How do we work out this closing balance?
It's done like this:
How to Balance a T-Account
1. Quickly look over the account to find the side which has the bigger total.
It should be fairly apparent in this example that the debit side is the bigger side.
2. Now add up the total of all the individual entries on this side and put it as a total below all the other amounts on this side.
3. Put the same total on the other side below all the entries.
4. Add up all the individual amounts on the smaller side.
This comes to $20,700 in this example.
5. Work out the difference between this amount and the total inserted at the bottom.
$39,800 – $20,700 = $19,100
6. Put this amount on the smaller side just above the total and describe it as "Balance c/f" or "Balance c/d," together with the date.
This will ensure that the smaller side also adds up to the total.
7. Take this same amount ($19,100) and insert it on the opposite side below the total, and describe this as "Balance b/f" or "Balance b/d".
Balance B/F vs Balance C/F
The Balance b/f shown above is the actual closing balance of the bank account (a debit balance).
Balance c/f is just an entry used in calculating that the closing balance is $19,100 on the debit side.
The "Balance b/f" indicates that the debit side is greater than the credit side by $19,100, and that we have $19,100 in our bank account at the end of May (the closing balance of the account).
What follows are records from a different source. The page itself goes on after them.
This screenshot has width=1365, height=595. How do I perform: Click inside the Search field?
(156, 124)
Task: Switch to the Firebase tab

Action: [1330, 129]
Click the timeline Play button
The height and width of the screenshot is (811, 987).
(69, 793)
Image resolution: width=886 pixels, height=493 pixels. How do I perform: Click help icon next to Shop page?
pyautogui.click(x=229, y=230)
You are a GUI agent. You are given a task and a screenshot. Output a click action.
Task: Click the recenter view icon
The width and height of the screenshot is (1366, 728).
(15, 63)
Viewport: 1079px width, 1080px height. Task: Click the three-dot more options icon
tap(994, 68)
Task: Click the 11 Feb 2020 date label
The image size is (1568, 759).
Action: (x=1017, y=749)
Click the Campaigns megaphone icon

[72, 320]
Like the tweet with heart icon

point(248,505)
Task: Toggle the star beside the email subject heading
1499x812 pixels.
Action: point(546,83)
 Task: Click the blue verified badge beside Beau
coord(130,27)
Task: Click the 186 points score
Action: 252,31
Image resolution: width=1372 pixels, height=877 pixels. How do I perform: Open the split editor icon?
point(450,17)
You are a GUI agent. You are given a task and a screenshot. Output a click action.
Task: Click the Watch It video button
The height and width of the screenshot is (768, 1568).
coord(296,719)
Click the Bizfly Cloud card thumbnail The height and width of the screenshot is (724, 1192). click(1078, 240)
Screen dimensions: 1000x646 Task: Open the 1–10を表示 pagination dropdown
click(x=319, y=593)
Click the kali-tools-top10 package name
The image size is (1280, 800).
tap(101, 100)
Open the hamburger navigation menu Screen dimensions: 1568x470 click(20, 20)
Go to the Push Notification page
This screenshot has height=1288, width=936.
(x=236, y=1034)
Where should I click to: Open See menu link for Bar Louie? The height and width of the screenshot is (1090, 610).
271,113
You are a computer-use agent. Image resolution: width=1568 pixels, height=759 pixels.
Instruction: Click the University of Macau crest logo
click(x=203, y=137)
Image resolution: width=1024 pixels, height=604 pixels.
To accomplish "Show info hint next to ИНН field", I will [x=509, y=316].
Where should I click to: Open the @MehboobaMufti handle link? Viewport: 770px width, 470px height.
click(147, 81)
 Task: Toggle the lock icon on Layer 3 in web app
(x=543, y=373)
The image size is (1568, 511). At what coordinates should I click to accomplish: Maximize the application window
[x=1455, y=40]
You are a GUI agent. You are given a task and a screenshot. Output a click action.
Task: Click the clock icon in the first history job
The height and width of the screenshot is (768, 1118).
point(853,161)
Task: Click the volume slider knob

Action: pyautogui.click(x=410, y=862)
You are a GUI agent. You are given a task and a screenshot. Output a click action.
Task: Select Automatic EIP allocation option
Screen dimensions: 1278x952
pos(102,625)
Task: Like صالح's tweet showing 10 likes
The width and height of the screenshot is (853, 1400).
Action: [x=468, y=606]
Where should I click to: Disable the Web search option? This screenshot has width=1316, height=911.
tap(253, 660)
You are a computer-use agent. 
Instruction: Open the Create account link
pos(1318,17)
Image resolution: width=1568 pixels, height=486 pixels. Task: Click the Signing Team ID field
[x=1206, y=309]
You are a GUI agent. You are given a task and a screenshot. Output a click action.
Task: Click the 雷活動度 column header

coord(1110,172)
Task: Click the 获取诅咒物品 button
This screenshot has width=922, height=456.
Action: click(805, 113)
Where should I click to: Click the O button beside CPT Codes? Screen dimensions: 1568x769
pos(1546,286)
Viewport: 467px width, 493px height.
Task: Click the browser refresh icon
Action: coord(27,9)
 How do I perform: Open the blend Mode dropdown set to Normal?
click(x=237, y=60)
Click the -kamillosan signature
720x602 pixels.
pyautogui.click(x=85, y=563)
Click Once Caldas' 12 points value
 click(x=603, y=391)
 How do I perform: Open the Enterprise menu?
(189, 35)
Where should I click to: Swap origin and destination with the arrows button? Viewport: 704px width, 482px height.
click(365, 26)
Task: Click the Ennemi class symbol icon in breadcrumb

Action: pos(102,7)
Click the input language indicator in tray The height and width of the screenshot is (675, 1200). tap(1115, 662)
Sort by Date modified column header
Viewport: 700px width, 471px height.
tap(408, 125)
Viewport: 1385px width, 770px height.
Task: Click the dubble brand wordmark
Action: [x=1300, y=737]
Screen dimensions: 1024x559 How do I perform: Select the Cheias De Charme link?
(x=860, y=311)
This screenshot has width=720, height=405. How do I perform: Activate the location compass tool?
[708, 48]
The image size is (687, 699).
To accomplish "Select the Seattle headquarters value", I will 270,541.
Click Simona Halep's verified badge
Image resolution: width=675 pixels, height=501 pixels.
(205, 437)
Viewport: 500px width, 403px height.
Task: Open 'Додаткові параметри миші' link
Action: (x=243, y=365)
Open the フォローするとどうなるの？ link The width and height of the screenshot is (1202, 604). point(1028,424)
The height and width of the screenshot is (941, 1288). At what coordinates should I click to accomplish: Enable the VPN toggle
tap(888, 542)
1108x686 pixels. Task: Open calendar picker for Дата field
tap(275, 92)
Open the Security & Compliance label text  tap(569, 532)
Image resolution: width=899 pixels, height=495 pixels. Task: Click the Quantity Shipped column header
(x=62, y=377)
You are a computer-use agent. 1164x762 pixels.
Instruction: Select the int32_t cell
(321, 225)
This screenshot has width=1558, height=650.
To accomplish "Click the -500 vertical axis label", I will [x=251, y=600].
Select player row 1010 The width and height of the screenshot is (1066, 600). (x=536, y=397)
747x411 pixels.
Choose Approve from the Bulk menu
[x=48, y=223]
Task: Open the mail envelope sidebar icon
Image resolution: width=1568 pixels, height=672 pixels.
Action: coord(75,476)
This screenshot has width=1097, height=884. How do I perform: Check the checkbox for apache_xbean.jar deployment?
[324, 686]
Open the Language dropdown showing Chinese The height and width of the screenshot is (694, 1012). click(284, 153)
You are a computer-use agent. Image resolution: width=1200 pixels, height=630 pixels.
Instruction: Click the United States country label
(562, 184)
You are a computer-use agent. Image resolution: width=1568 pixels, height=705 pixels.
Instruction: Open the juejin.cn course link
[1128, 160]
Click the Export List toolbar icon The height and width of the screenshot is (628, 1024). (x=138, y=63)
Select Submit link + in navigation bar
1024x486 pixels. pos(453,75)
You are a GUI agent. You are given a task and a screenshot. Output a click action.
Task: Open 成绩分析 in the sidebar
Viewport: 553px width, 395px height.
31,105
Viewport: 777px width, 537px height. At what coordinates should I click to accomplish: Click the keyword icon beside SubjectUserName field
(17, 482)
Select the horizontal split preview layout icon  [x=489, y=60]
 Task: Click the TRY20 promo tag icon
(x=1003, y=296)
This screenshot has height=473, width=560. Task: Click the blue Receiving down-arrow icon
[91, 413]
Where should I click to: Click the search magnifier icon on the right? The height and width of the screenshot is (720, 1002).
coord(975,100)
Indeed, one could merely have taken the total of the debit side ($39,800) and subtracted the total of the credit side ($20,700) from this. We would arrive at the same answer: the bank account has a balance of $19,100 on the debit side.
However, the steps taken above represent the system that is used in accounting to work out and show the closing balance, and thus should be learned and practiced.
So, we have our opening balance (debit) of $4,300 and our closing balance (debit) of $19,100. Both these balances can be determined by a quick examination of the T-account.
Balancing a T-Account Practice Question
Let’s try another account from the sample business we've been using throughout our lessons, George's Catering – the "loan" T-account.
There were two transactions and journal entries involving the loan account:
So, what would the T-account look like?
Before going any further, take out a piece of paper and try construct the loan T-account using the journal entries above. When you're done, scroll down just below and compare your answers.
If we were looking at this account for the first time, we would be able to see that $5,000 was loaned on the 7th of April (a credit to the loan, meaning more of a liability), then $4,000 was repaid on the 13th of May (a debit, meaning less of the liability), leaving us with an outstanding credit balance of $1,000.
Remember, we can easily cross-reference between two accounts because of the contra account being used as the description of the transaction.
For example, in the "loan" account, "bank" is used as the description for the credit on the 7th of April.
And if you look in the "bank" account above, "loan" is inserted on the debit side of the T-account on the same date. We thus have an easy cross-reference.
T-Accounts with Single Entries
With an account with just a single entry, we do the following to show the closing balance:
We do not make any further entries to work out the closing balance – the $4,000 balance is self-evident from the single entry.
T-Account Codes (Folio Numbers)
Remember, each account has its own code or number (called a folio number), and this would normally be inserted next to the account name.
So the final prepared T-account would look like this:
"Sal-1" is the individual code for the account "salaries" and would also be referred to in the journal entries relating to salaries. "J-1" is the code for "journal page 1". The folio number or code thus helps with tracing information from the journal entry to the individual T-accounts, or from the ledger (T-accounts) back to the journal entries.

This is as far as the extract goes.